'''

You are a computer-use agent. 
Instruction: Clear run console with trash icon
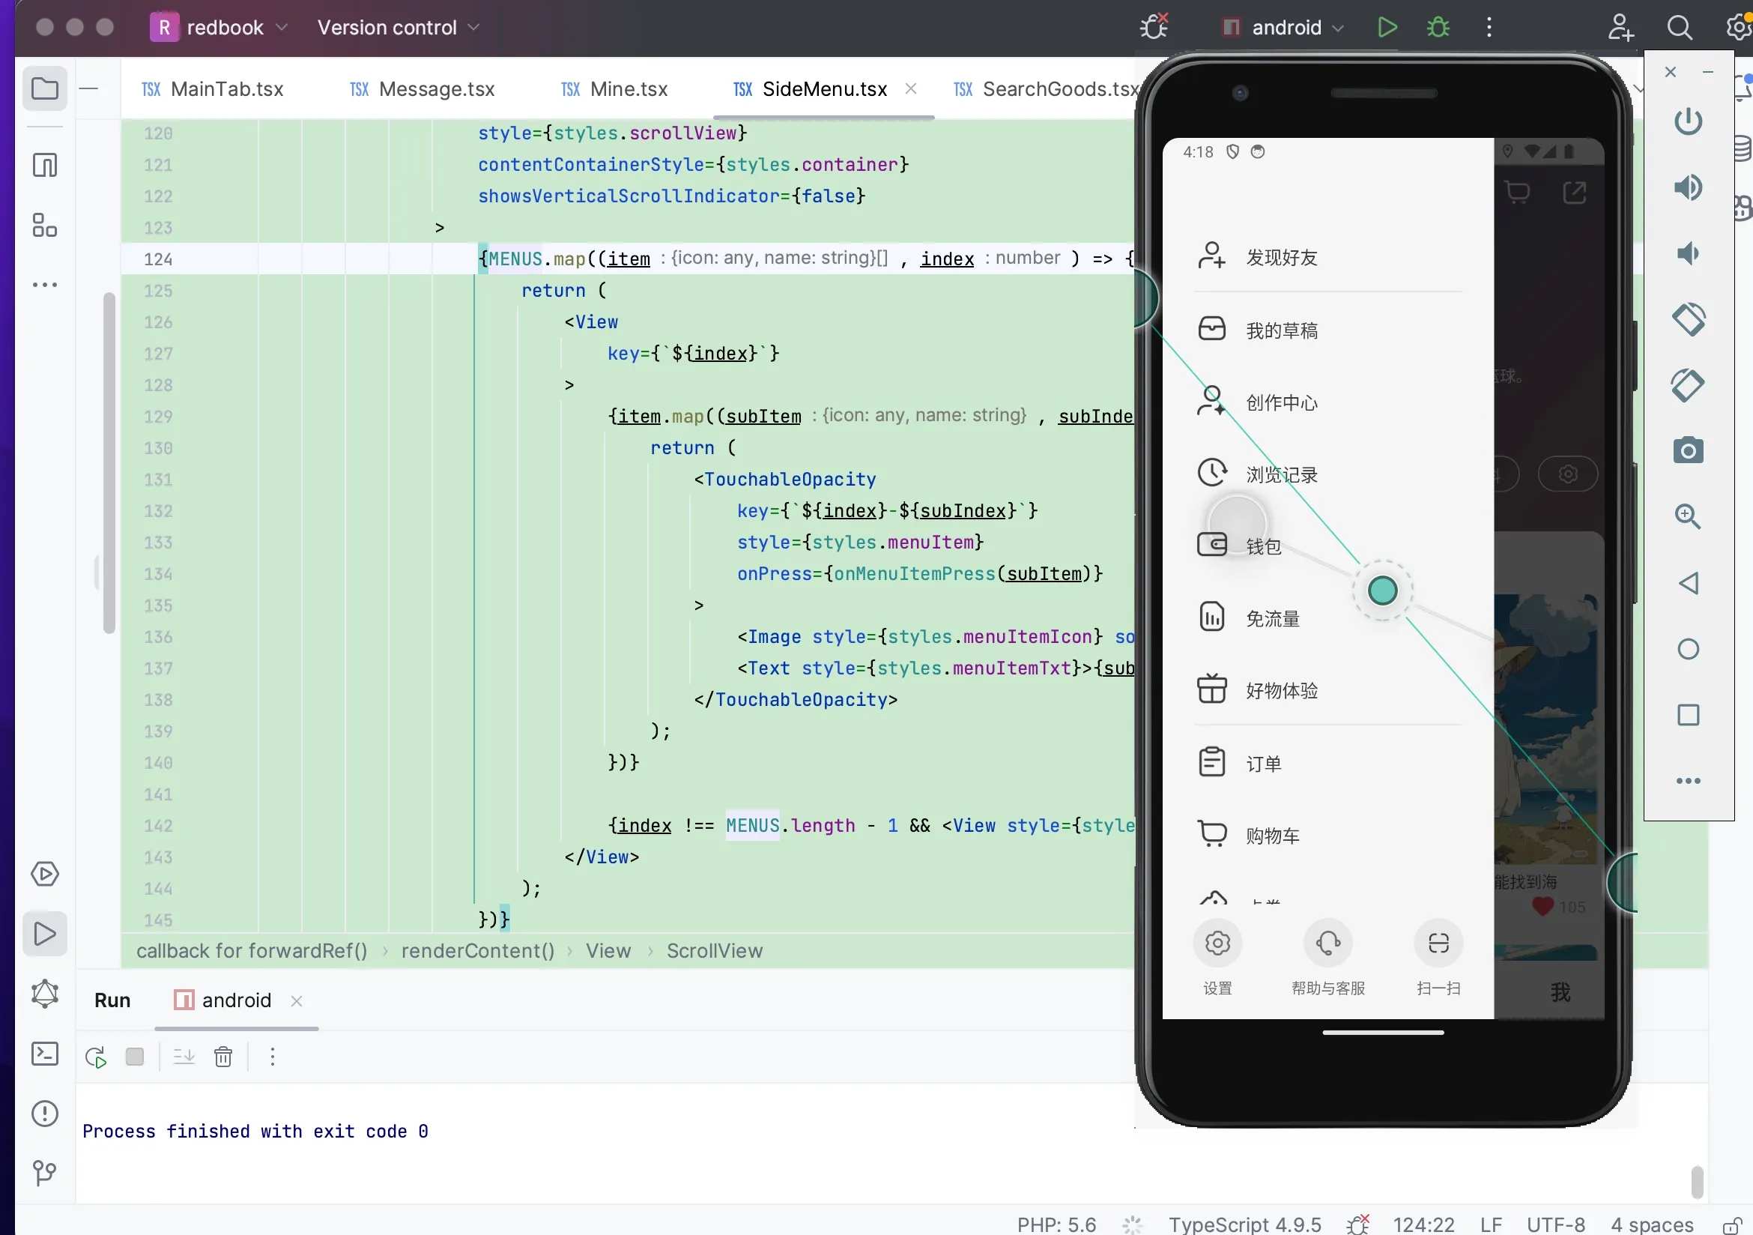(223, 1057)
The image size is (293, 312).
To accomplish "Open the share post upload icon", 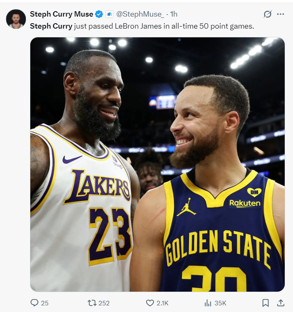I will coord(281,303).
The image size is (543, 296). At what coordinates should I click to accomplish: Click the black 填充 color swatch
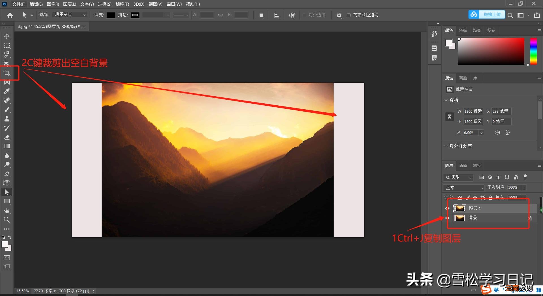click(x=111, y=15)
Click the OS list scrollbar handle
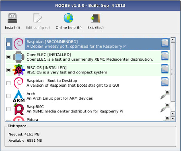The width and height of the screenshot is (181, 151). click(173, 72)
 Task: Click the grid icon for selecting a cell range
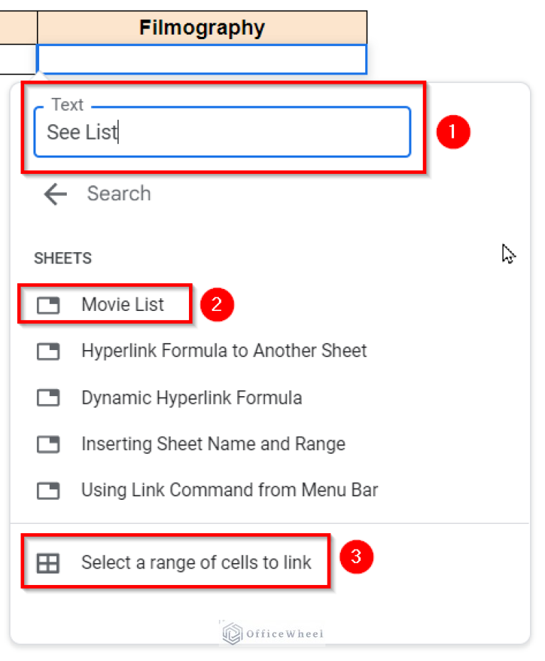(48, 561)
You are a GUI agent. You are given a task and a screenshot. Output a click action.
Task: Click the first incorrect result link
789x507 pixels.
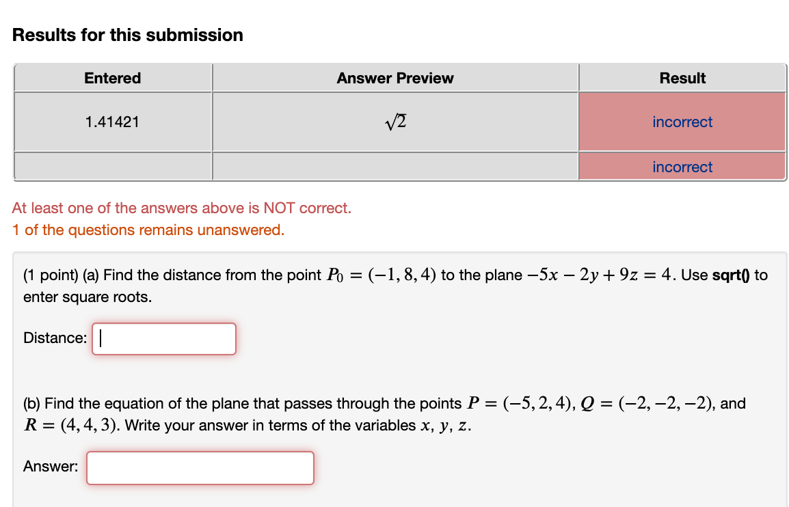coord(682,122)
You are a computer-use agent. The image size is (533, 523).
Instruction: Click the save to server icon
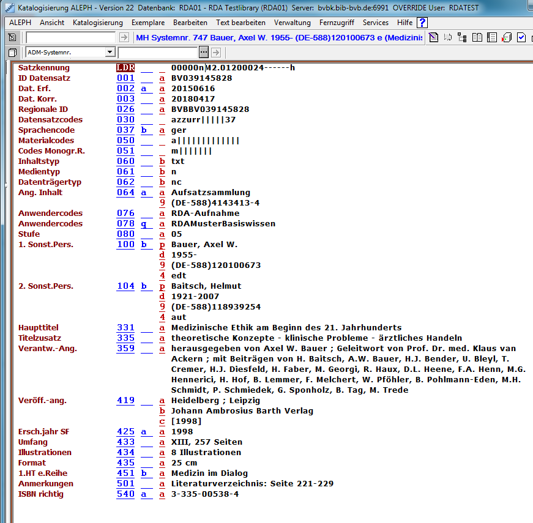pos(507,38)
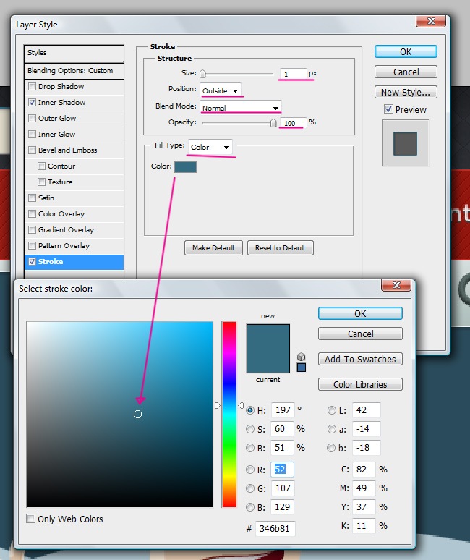Uncheck the Inner Shadow effect

pos(32,103)
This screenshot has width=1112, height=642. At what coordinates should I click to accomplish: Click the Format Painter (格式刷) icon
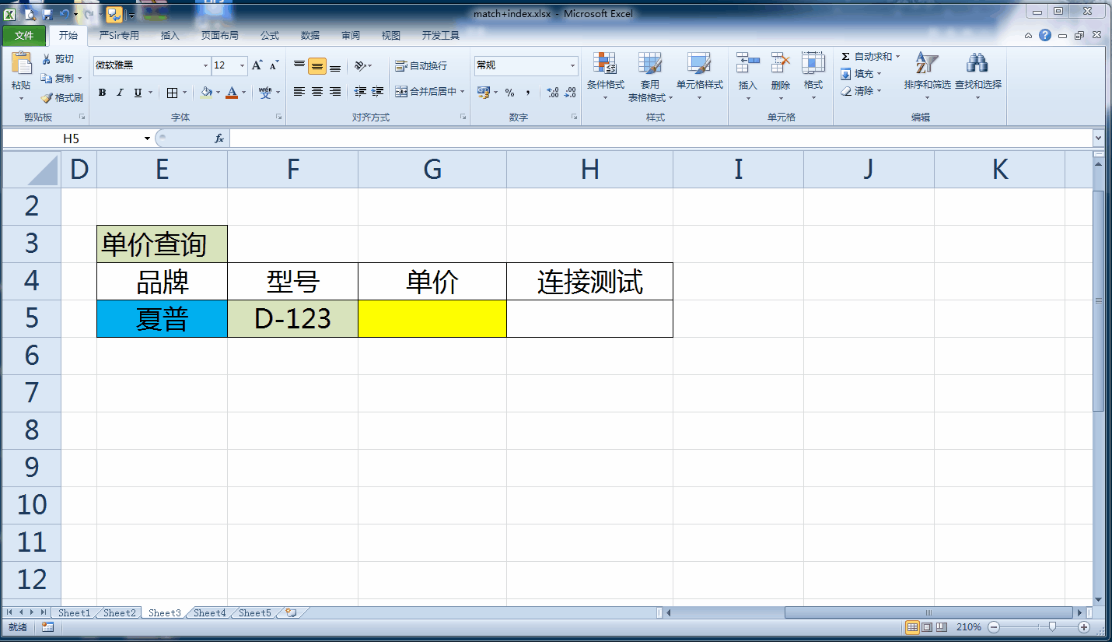pyautogui.click(x=47, y=98)
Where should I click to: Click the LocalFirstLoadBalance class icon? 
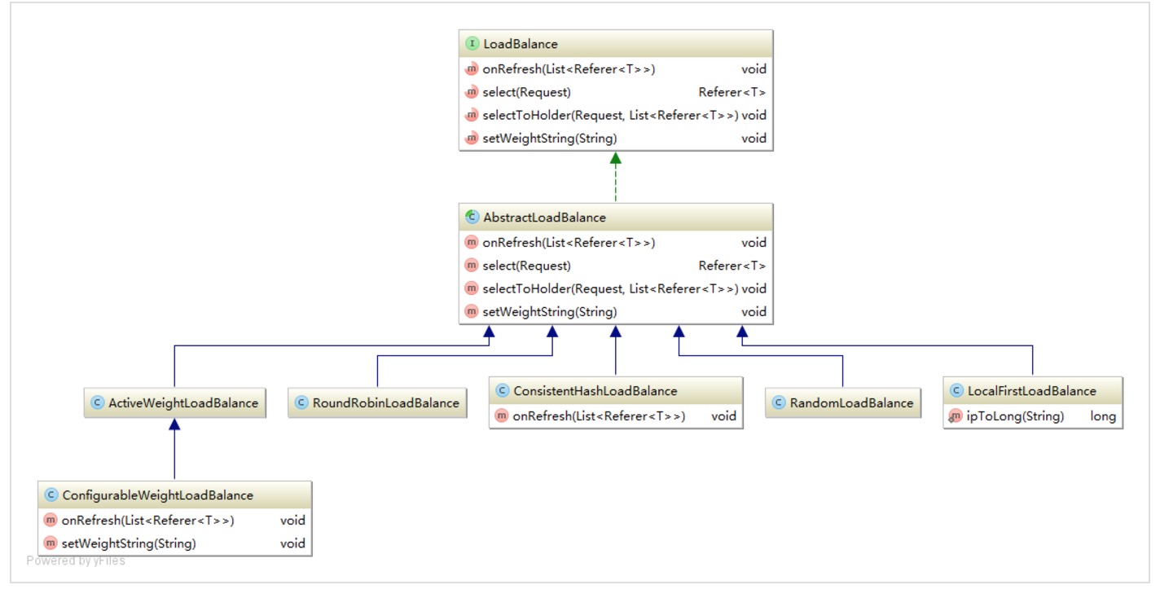point(956,391)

'''

Problem details:
Only a number is expected here: how many lines above contain the word "computer".

Exercise output:
2